*** Opening MATERIAL FOR THE TASK ***
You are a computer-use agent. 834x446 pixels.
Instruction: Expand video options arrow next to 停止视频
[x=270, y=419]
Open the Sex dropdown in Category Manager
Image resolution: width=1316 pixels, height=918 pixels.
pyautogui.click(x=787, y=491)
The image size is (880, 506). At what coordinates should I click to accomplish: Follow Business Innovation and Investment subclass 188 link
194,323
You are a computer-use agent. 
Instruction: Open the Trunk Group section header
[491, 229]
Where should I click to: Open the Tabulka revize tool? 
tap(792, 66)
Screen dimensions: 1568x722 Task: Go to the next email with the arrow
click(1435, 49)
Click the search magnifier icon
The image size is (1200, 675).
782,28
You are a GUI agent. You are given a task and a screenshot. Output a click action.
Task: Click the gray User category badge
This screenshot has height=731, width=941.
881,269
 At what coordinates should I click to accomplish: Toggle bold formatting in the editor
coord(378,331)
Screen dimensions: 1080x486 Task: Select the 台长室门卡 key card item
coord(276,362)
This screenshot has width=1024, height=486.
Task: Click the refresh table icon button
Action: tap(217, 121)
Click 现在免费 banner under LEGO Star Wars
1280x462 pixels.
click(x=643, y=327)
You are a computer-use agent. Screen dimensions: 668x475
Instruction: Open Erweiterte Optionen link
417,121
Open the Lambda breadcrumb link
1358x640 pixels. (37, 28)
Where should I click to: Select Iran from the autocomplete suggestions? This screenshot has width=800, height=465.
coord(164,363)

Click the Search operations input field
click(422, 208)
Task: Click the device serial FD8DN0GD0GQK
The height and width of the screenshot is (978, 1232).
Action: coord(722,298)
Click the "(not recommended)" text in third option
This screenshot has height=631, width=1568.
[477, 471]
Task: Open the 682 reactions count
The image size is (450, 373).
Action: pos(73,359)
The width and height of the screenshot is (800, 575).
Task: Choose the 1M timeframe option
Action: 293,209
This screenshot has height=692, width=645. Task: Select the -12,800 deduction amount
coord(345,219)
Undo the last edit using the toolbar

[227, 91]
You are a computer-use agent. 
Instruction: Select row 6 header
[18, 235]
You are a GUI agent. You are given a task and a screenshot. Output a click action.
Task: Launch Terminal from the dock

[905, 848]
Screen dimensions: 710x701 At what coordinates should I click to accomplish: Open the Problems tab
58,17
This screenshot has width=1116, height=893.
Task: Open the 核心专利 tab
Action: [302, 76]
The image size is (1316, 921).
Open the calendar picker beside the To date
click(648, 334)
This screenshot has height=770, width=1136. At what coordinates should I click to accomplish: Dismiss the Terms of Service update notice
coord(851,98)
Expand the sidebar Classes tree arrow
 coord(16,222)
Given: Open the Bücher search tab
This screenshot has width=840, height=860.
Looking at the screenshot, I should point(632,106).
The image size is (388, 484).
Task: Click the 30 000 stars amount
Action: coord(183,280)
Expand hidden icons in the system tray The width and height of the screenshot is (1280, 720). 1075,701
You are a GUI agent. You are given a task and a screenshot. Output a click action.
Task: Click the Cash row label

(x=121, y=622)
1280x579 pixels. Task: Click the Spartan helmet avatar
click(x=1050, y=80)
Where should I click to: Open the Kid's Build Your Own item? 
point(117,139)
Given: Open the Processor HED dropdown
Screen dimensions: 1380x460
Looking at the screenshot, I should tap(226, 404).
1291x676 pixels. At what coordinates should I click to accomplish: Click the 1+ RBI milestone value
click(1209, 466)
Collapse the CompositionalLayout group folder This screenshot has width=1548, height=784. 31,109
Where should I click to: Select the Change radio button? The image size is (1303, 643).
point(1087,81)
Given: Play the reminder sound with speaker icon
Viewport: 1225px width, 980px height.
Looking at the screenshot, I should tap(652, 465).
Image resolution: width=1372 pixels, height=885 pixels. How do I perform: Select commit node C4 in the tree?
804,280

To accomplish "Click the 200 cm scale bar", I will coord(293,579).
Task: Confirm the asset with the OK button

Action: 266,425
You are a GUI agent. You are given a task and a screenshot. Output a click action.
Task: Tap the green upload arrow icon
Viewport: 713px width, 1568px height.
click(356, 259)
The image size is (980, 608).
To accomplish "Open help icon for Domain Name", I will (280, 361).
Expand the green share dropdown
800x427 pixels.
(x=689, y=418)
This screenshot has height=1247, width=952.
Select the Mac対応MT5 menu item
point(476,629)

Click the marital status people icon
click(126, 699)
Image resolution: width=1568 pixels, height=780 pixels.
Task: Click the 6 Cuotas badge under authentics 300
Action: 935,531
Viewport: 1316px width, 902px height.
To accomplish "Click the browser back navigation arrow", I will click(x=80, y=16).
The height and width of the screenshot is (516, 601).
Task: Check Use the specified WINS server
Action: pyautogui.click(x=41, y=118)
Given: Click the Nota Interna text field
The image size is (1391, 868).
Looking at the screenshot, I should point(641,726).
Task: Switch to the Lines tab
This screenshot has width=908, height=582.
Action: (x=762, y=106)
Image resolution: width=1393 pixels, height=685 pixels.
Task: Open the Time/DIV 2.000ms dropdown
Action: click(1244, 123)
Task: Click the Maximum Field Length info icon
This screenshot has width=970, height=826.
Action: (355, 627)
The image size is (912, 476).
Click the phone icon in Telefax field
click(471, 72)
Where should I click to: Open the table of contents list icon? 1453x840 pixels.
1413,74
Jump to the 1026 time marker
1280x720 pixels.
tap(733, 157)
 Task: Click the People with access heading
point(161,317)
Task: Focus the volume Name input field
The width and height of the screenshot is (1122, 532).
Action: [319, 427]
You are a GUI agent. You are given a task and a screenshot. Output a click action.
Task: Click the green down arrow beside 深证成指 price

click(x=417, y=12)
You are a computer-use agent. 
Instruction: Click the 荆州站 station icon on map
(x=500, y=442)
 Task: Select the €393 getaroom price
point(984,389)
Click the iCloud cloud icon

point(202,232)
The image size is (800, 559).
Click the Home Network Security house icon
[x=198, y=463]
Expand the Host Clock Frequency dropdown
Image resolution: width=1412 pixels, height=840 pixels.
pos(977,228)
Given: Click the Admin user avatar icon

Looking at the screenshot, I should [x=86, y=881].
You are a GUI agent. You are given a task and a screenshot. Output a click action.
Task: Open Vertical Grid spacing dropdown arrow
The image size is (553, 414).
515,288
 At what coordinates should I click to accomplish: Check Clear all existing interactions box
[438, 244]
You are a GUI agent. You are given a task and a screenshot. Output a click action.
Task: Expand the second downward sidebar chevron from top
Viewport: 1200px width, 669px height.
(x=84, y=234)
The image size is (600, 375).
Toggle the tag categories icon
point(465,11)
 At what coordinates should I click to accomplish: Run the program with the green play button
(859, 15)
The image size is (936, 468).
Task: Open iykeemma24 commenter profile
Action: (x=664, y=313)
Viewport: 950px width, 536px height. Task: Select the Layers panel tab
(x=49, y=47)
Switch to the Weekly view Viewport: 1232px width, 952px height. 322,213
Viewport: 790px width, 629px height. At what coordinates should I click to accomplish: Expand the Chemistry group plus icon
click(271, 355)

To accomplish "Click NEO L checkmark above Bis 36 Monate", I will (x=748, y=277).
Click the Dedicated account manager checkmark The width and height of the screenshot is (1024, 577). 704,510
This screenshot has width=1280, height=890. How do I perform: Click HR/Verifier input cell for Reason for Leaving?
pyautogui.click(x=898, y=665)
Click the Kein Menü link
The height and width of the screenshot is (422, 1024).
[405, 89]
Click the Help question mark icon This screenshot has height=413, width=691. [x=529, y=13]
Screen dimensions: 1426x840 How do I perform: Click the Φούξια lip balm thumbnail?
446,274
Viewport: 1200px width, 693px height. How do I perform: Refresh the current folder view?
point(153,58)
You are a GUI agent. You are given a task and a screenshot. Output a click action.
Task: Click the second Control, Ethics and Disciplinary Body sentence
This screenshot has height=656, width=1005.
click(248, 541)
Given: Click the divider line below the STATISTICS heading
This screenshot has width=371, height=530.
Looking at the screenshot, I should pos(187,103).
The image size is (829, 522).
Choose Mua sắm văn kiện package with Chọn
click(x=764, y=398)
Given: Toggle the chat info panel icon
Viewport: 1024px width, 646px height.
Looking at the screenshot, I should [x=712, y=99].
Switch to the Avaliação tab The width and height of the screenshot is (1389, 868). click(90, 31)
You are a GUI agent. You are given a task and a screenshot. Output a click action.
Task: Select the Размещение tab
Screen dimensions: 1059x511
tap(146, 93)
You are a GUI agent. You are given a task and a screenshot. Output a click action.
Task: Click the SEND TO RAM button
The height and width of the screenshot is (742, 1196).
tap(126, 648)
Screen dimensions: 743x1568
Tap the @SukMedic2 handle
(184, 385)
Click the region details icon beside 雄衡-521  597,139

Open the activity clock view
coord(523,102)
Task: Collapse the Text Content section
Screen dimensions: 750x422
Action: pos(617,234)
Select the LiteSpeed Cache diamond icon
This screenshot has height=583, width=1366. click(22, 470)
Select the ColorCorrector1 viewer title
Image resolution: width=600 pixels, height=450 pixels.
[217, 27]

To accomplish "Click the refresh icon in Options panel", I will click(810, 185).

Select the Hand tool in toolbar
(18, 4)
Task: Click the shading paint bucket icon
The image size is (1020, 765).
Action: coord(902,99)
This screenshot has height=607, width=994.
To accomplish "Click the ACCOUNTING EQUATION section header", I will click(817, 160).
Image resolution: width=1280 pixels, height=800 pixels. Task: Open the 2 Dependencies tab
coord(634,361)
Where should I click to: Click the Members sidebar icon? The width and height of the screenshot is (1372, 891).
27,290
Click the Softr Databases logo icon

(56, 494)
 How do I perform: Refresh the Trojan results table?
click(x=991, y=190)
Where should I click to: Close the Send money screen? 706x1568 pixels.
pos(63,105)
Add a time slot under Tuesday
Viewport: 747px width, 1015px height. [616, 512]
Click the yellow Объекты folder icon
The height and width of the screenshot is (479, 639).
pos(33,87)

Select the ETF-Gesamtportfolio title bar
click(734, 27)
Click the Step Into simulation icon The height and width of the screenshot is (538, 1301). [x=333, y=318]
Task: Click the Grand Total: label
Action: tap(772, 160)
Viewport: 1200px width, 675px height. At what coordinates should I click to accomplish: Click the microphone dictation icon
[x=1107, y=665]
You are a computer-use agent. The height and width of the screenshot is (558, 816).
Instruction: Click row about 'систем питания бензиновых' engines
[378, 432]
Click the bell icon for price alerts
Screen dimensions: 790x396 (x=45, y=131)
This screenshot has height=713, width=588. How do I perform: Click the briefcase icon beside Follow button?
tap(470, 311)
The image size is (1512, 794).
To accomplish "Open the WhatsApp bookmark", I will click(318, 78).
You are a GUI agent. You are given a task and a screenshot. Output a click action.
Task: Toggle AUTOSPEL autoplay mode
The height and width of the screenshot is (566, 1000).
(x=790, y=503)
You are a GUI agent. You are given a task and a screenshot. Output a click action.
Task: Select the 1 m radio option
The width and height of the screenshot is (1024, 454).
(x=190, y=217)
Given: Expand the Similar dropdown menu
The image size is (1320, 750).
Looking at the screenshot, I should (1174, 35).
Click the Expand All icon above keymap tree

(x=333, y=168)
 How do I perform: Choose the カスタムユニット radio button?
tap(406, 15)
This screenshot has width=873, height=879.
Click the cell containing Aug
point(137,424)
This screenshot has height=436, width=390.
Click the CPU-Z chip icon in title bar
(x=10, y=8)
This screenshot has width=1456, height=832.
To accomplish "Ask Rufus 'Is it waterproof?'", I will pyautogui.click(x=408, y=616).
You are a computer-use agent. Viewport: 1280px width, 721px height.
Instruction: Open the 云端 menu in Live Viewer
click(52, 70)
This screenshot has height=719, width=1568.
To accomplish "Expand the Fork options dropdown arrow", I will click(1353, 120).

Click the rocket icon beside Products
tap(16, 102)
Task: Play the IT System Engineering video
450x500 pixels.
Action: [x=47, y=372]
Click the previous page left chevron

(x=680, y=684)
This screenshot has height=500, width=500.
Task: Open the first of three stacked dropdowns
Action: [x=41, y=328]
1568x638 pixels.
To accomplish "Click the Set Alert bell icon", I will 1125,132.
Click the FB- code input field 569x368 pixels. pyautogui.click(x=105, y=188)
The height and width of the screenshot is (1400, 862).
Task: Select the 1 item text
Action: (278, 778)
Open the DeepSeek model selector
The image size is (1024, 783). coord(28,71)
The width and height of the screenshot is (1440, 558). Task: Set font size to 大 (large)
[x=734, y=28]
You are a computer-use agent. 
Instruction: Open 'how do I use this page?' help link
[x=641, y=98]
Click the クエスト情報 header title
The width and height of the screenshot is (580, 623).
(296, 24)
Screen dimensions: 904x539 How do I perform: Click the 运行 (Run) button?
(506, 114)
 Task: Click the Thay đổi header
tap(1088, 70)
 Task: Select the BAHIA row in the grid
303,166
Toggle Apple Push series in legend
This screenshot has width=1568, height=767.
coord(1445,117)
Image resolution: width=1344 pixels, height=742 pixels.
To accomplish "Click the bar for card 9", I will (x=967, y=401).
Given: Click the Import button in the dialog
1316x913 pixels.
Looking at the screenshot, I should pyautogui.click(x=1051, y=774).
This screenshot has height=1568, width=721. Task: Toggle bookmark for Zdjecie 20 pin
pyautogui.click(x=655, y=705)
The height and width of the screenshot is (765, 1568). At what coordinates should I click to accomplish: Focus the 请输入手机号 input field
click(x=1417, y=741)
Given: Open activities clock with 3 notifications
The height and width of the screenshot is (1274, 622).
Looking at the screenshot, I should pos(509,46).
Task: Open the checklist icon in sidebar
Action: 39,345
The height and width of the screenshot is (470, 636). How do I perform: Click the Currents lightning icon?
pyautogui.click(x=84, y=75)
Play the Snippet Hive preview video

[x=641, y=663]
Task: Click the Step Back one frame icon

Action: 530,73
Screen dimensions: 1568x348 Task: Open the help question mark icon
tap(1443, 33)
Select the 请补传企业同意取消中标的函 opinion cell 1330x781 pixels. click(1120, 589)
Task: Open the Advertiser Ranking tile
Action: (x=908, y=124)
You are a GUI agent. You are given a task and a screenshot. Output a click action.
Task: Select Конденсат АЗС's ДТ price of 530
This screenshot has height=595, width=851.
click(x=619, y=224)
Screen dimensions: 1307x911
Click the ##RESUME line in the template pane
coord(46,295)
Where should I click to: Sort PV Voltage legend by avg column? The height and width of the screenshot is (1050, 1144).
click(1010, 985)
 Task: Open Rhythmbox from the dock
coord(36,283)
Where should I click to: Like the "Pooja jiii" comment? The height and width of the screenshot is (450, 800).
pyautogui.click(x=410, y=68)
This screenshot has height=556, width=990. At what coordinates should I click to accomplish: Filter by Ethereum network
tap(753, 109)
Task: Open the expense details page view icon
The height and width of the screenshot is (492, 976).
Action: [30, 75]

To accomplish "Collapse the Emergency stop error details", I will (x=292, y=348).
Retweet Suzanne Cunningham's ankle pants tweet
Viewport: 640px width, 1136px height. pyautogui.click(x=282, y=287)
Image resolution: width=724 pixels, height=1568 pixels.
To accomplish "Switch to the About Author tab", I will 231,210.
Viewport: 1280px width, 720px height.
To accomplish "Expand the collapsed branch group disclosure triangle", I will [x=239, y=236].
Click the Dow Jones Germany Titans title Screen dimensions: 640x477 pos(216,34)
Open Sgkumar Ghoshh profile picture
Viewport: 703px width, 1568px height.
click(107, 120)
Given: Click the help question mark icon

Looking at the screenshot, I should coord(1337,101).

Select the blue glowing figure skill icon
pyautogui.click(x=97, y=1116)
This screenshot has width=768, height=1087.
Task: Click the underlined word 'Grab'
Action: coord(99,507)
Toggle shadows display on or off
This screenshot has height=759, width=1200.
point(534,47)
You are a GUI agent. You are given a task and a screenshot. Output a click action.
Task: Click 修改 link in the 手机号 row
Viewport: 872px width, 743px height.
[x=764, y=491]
*** Closing MATERIAL FOR THE TASK ***
[TASK ITEM]:
Reply with the number of lines in the preceding entries that contain "info", and no other words.

[EXPECTED ANSWER]:
2